Quality assurance procedures were in place and audits were undertaken by both the staff and the provider. However, not all feedback received by staff was acted on promptly. For example, the personalisation of people’s rooms.

Staff understood the Mental Capacity Act (2005) and the Deprivation of Liberty Safeguards (DoLS) to ensure decisions were made for people in the least restrictive way. However where there were restrictions in place staff had not always followed legal requirements to make sure this was done in the person’s best interests. We found that mental capacity assessments had not always been carried out for people for specific decisions.

Although staff worked in a confident and independent way they were not always provided with training specific to the needs of people. For example, training in autism.

We saw staff had good relationships with people. It was evident staff knew people well and were knowledgeable in relation to their individual likes and dislikes. When people wished time on their own staff respected this. For example, when someone spent time in the sensory room.

People were safe living at Oakwood as staff carried out appropriate checks to make sure that any risks of harm were identified and managed. For example, when someone needed equipment to assist them with walking.

Staff knew how to safeguard people from abuse. They were able to tell us what they would do in such an event. We saw information for people around safeguarding displayed in a way they could access. In the event of an emergency and people needed to be evacuated from the home staff had guidance to follow. People would be moved to another of the Trust homes should the home need to be evacuated. Staff were up to date with fire training and carried out fire drills.

There were enough staff deployed in the home. Where people required two to one, or one to one care we saw this happen. We did not see anyone having to wait to be assisted by staff and there were always enough staff on hand to support people when they needed it.

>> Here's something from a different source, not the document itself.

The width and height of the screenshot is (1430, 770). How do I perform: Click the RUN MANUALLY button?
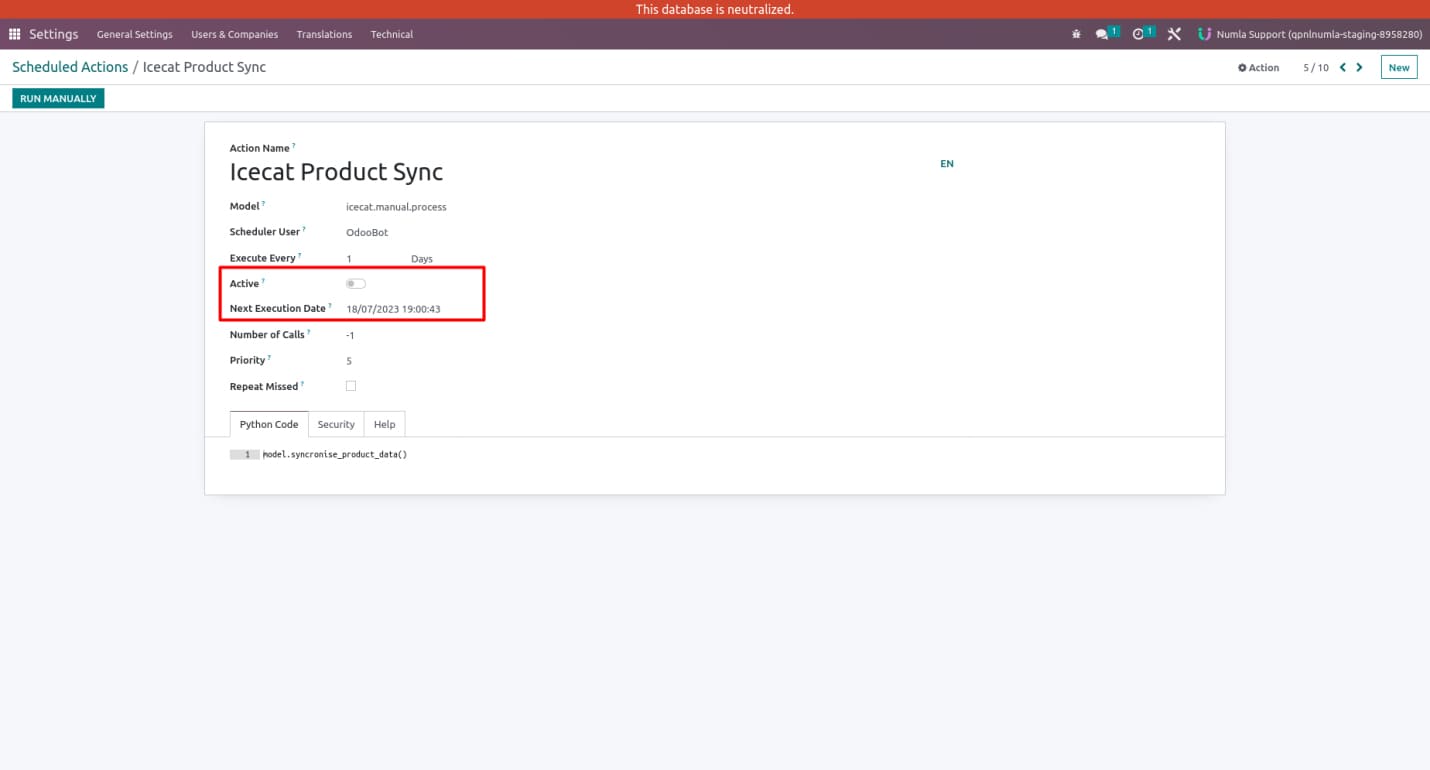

People received their medicines in a safe way. People were involved in choosing the food they ate and some were encouraged to be independent by doing their own cooking. People had access to information on how to make a complaint should they wish to.

Appropriate checks were carried out to help ensure only suitable staff worked in the home. Staff were involved in running the home as they had the opportunity to meet together to discuss all aspects of the home. Staff met regularly with their line manager to discuss their individual work.

Professional involvement was sought by staff when appropriate in order to maintain good health for people. Activities were planned in an individualised, meaningful way for people. Activities took place both inside and outside of the home.

During the inspection we found two breaches of the Health and Social Care Act 2008 (Regulated Activities) Regulations 2014. You can see what action we told the provider to take at the back of the full version of the report.